## Given passage:
--- begin ---

Testing

Over decades of software development, people have discovered one truth: Untested software rarely works. (Many people would go as far as saying: “Most tested software doesn’t work either.” But we are all optimists here, right?) So, to ensure that your program does what you expect it to do, it is wise to test it.

One easy way to do that is to write a README file that describes what your program should do. And when you feel ready to make a new release, go through the README and ensure that the behavior is still as expected. You can make this a more rigorous exercise by also writing down how your program should react to erroneous inputs.

Here’s another fancy idea: Write that README before you write the code.

Automated testing

Now, this is all fine and dandy, but doing all of this manually? That can take a lot of time. At the same time, many people have come to enjoy telling computers to do things for them. Let’s talk about how to automate these tests.

--- end ---

## Material provided:
--- begin ---

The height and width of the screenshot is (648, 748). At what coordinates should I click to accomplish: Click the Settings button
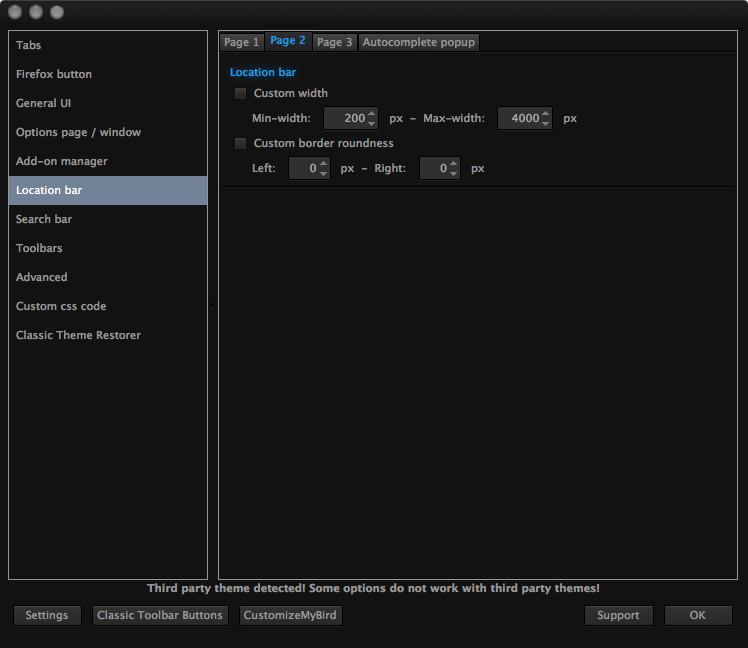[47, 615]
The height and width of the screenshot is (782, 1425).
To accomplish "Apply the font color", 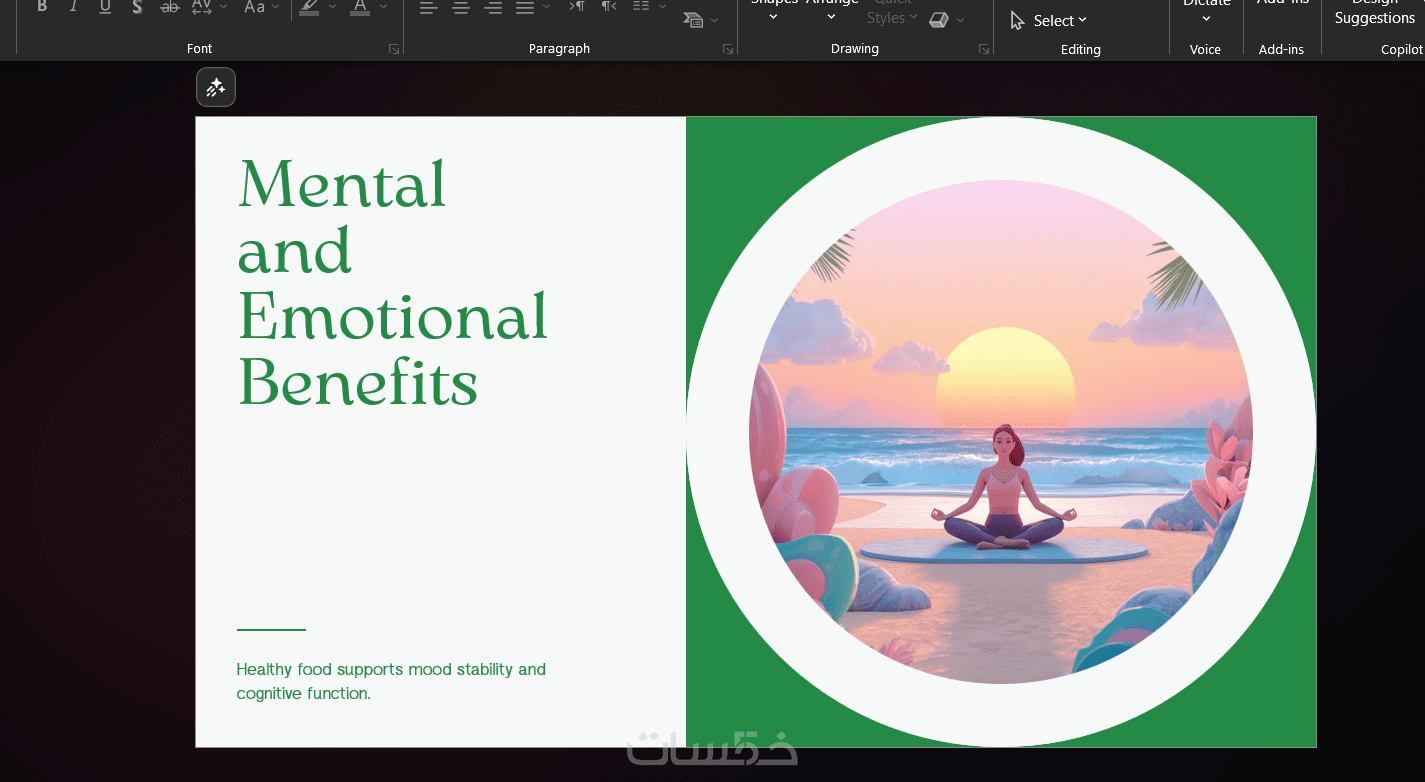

--- end ---

## Work to complete:
1 – According to the passage on software testing, what truth have people discovered over decades of software development?
2 – Continue the passage on software testing from the point where it stops.

## Responses per task:
1 – Untested software rarely works.

2 –
Rust has a built-in test framework, so let’s start by writing a first test:

#[test]
fn check_answer_validity() {
    assert_eq!(answer(), 42);
}

You can put this snippet of code in pretty much any file and cargo test will find and run it. The key here is the #[test] attribute. It allows the build system to discover such functions and run them as tests, verifying that they don’t panic.

Now that we’ve seen how we can write tests, we still need to figure out what to test. As you’ve seen it’s fairly easy to write assertions for functions. But a CLI application is often more than one function! Worse, it often deals with user input, reads files, and writes output.

Making your code testable

There are two complementary approaches to testing functionality: Testing the small units that you build your complete application from, these are called “unit tests”. There is also testing the final application “from the outside” called “black box tests” or “integration tests”. Let’s begin with the first one.

To figure out what we should test, let’s see what our program features are. Mainly, grrs is supposed to print out the lines that match a given pattern. So, let’s write unit tests for exactly this: We want to ensure that our most important piece of logic works, and we want to do it in a way that is not dependent on any of the setup code we have around it (that deals with CLI arguments, for example).

Going back to our first implementation of grrs, we added this block of code to the main function:

// ...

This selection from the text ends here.